- Also known as: Infamous 2-0
- Born: Bobby Wardell Sandimanie II July 8, 1975 (age 50)
- Origin: Decatur, Georgia, U.S.
- Genres: Southern hip-hop
- Occupations: Rapper; singer; songwriter;
- Years active: 1996–present
- Labels: Disturbing tha Peace; Capitol; E1;
- Children: Destroy Lonely (son)
- Website: i20music.com

= I-20 (rapper) =

American rapper

Bobby Wardell Sandimanie II (born July 8, 1975), better known by his stage name I-20, is an American rapper. Noted for his deep voice and Southern drawl, he is best known for his guest appearance alongside Mystikal on fellow Southern rapper Ludacris' 2002 single, "Move Bitch", which peaked at number ten on the Billboard Hot 100.

Sandimaie signed with Ludacris' Disturbing tha Peace (DTP) label in 1999, and appeared on Ludacris' first two albums: Incognegro (1999) and Back for the First Time (2000). I-20 was also featured on the label's compilation albums Golden Grain (2002) and Ludacris Presents: Disturbing tha Peace (2005), as well as several of Ludacris' subsequent albums.
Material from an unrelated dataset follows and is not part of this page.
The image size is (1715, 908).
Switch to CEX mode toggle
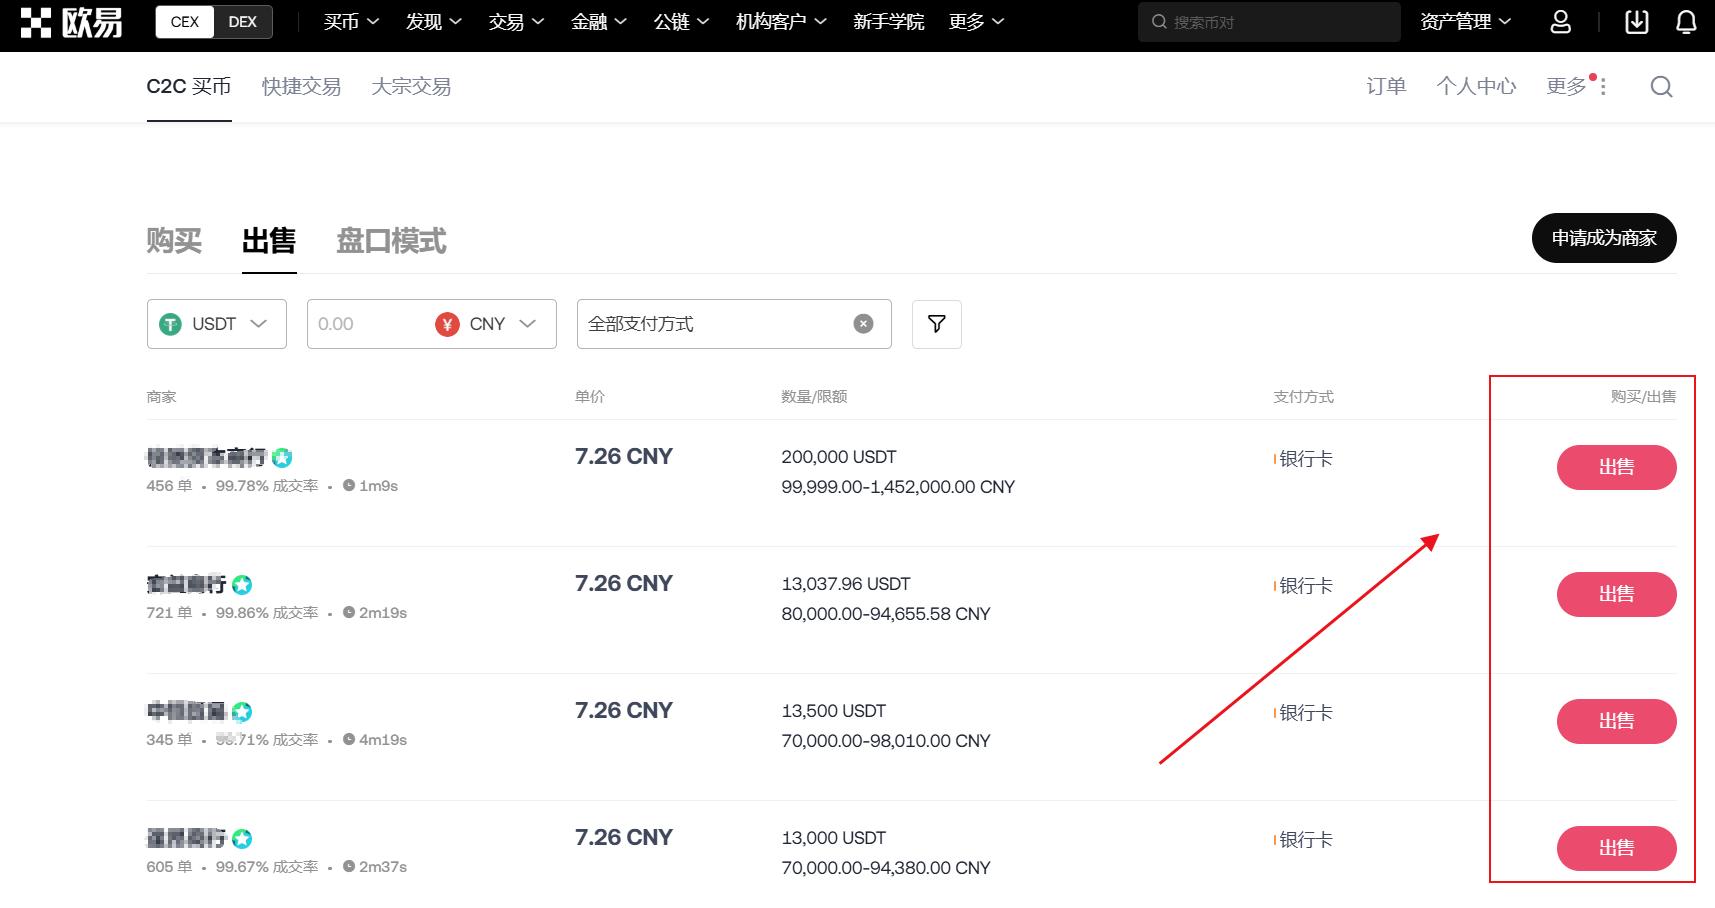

His debut album, Self Explanatory (2004), was released by DTP in a joint venture with Capitol Records; it peaked at number 42 on the Billboard 200 and remains his only release by a major label. That same year, he guest performed alongside Chingy and Nate Dogg on Houston's single "I Like That", which peaked at number 11 on the Billboard Hot 100.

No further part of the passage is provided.